Daniele *Bonera*, intervistato dalla Gazzetta dello Sport, parla del Milan attuale e futuro:"La politica della società ormai è chiara a tutti, si punta sui giovani. Ma è normale che ci voglia anche un pò di esperienza. Sono qui da 7 anni, *mi piacerebbe continuare qui*. Il miglior pregio di *Allegri*? La calma. Sa isolarsi Non l'ho mai visto in difficoltà. *Balotelli* mi ha fatto subito un'ottima impressione. Vedendolo, mi chiedo: ma come è possibile che abbia fatto tutto ciò che si legge di lui? *El Shaarawy* quest'anno ha fatto benissimo, il suo calo dipende da una questione fisica. Balotelli non c'entra nulla".


----------



## Andreas89 (25 Marzo 2013)

Ancora???Ma basta......


----------



## smallball (25 Marzo 2013)

no grazie,hai fatto il tuo tempo


----------



## Albijol (25 Marzo 2013)

E' dal 2007 che lo sogno via dal Milan...speriamo sia l'anno buono.


----------



## Tifo'o (25 Marzo 2013)

Io mi rifiuto di dire qualcosa


----------



## Frikez (25 Marzo 2013)

Purtroppo rinnoverà..quelli che se ne andranno saranno Zapata e Yepes.


----------



## 7AlePato7 (25 Marzo 2013)

Se ci serve esperienza, ci serve ai massimi livelli: voglio leader in caso, non comprimari di 32-33 anni. E purtroppo per Bonera, è un comprimario.
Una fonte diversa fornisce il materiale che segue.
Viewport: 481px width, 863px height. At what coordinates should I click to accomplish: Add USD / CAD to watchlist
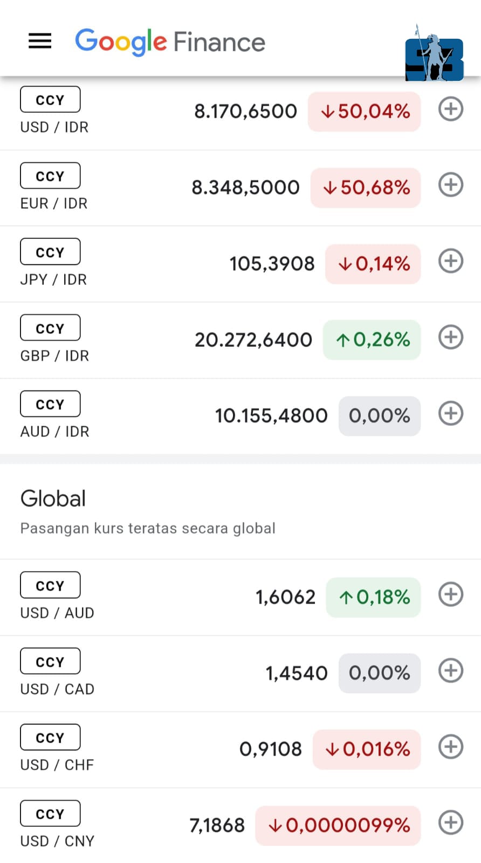pos(450,670)
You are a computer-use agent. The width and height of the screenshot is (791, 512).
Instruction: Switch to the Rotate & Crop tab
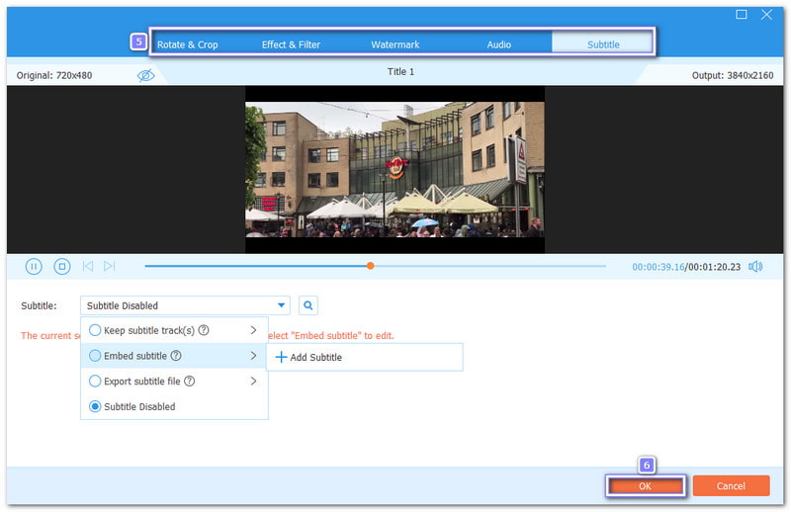click(x=188, y=44)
Se al suo posto arrivasse un centrale di 33 anni, ma un nome importante, sarebbe meglio.


----------



## Splendidi Incisivi (25 Marzo 2013)

Frikez ha scritto:


> Purtroppo rinnoverà..quelli che se ne andranno saranno Zapata e Yepes.
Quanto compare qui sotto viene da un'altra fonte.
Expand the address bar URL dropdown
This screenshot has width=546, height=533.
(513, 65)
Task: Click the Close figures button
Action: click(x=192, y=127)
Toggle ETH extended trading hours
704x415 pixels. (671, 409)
Temo di sì, cacciare anche Bonera sarebbe troppo bello.


----------



## Fabry_cekko (25 Marzo 2013)

ma lo vogliono tenere come uomo spogliatoio??? ma che carisma può avere uno del genere


----------



## Principe (25 Marzo 2013)

Questa e' incompetenza e basta basta con sta gente


----------



## runner (25 Marzo 2013)

per me può restare, ma solo se prendiamo una diga in difesa


----------



## MaggieCloun (25 Marzo 2013)

Immaginavo, non si lamenta se non gioca, poi e tifoso del Milan, insomma non c'è lo scolliamo piu..


----------



## Jino (25 Marzo 2013)

Come riserva, vista la sua duttilità, ci sta.


----------



## Andreas89 (25 Marzo 2013)

Jino ha scritto:


> Come riserva, vista la sua duttilità, ci sta.


Duttilità a far danni.


----------



## Andrea89 (25 Marzo 2013)

Non me ne frega nulla del futuro di Bonera, se non gli dispiace fare tanta panchina per me potrebbe anche restare.


----------